=== MATERIAL SUPPLIED ===
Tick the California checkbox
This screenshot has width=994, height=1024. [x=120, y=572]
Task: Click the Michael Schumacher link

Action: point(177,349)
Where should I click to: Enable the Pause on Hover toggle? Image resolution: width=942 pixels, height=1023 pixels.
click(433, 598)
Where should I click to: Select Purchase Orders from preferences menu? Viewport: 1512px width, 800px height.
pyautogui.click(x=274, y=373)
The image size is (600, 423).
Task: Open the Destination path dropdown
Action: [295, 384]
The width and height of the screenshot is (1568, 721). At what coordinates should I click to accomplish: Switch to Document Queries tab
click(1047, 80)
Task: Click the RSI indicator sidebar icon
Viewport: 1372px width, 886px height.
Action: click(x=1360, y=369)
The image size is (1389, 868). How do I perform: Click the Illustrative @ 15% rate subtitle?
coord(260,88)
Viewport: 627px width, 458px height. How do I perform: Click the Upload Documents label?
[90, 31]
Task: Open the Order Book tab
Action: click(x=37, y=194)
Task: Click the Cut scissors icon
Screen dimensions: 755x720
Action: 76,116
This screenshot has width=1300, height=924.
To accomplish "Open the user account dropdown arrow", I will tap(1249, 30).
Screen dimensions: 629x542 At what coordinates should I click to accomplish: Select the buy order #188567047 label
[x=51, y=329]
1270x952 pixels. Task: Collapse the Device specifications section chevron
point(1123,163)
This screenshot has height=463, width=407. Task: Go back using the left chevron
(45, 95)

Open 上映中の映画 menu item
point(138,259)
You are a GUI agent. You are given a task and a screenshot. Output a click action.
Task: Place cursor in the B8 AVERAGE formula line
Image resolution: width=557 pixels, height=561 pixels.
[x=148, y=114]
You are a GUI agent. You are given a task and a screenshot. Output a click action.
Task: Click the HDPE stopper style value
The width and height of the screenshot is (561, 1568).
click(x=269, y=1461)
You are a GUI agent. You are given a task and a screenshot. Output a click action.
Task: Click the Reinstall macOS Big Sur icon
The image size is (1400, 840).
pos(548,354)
===
Please duplicate, line for line, the part of the records that opens with the line containing "This screenshot has height=463, width=407." and closes with the line containing "[x=148, y=114]", with both of those lines included.

COMPLETE ANSWER ->
This screenshot has height=463, width=407. Task: Go back using the left chevron
(45, 95)

Open 上映中の映画 menu item
point(138,259)
You are a GUI agent. You are given a task and a screenshot. Output a click action.
Task: Place cursor in the B8 AVERAGE formula line
Image resolution: width=557 pixels, height=561 pixels.
[x=148, y=114]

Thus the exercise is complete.